5. Have a routine. This is KEY, you NEED a routine. Write it on a piece of paper if you have to and go look at it when you’re floundering. Have a circle time even if they seem too little. It doesn’t have to be a SITTING circle, it can be singing and dancing and MAYBE sitting to read a book if they’re into it. If not, let the kids who want to sit do it, and let the others wander around and play. Circle time is not required. (Maybe I should make that into a t-shirt.)

Once you start doing things daily, the kids will know what to expect and they will follow right along with the routine. They will be happy to get out their mats or put away their dishes or line up at the door. Really, I’m not exaggerating! Predictability makes them feel safe, that’s why nursery rhymes and simple songs work so well. When they know what’s coming, they’re secure and happy.

6. Prepare activities that are educational but EASY (play-doh, blocks, sand & water, chalk and bubbles, puppets, puzzles). It doesn’t have to be fancy to be “curriculum.” If you’re into art projects and your kids can do them, then go for it. My kids eat paint, so I’m not a big project kinda gal. Or just sit down and read. Play with the toys. Pam used to say that five minutes on the floor with them equals ten minutes away for you (and that’s when you’ll be making snack).

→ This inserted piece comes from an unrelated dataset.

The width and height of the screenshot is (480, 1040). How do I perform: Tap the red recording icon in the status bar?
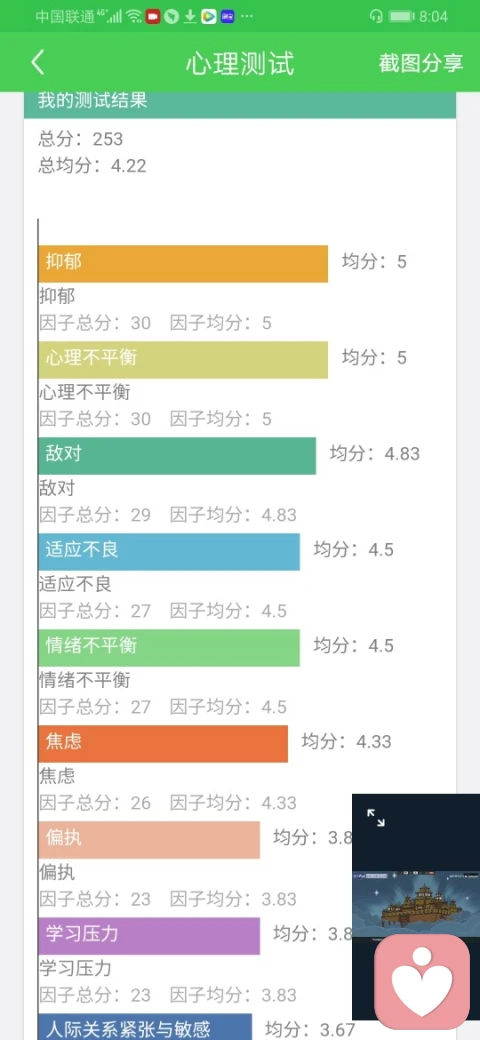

Know that the little issues or problems of the families that you are working with will come into your home through their kids. You may not know the details, but you will see it in their behavior. All you can do is deal with them while they’re with you, and be aware that in some cases you may be the one stable and trustworthy thing in their lives. They need you, no matter how difficult they make your job.

And that is not to say that you are their savior: you can only do so much. I’ve had to terminate people over the years and it SUCKS – it is the worst part of the job. But when it gets so bad that you are suffering, it’s time to let it go.

On the flip side, when you find a nice family it’s delightful. I have a group of kids right now who are so easy, because I finally figured out how to pick and choose. It’s up to you who you have to work with, and it may take a couple of years to find a good clientele, but you will learn to see the signs during your interviews.

Remember the most important thing is you have to put yourself and your family first. You need clients and your business, but it might not be worth if you’re all suffering. Over the years my husband has given me many suggestions on how to make my job easier (including taking fewer clients even though the money would be less) because he pays the price if I’m not happy. And then your kids pay the price too, which is unacceptable.

And also – find somebody safe to rant to – another provider, a friend, a therapist – whoever. Because when Dad comes home the last thing he wants to hear is that your job sucked all day and all the reasons why. Dave would ask, “Why are we all putting up with this if you hate it so much?”

I hope I’m not too late to speak to you. I hope you figure out what’s best for you and maybe you can hang in there to get to the rewards. It’s a tough job, there’s no way around that. But if you can stick it out for a while, you can go to bed every night feeling good about a hard day’s work. Knowing you’ve done a service rather than sat in front of a computer all day. AND your life will be filled with the unconditional love of children. What could be better than that?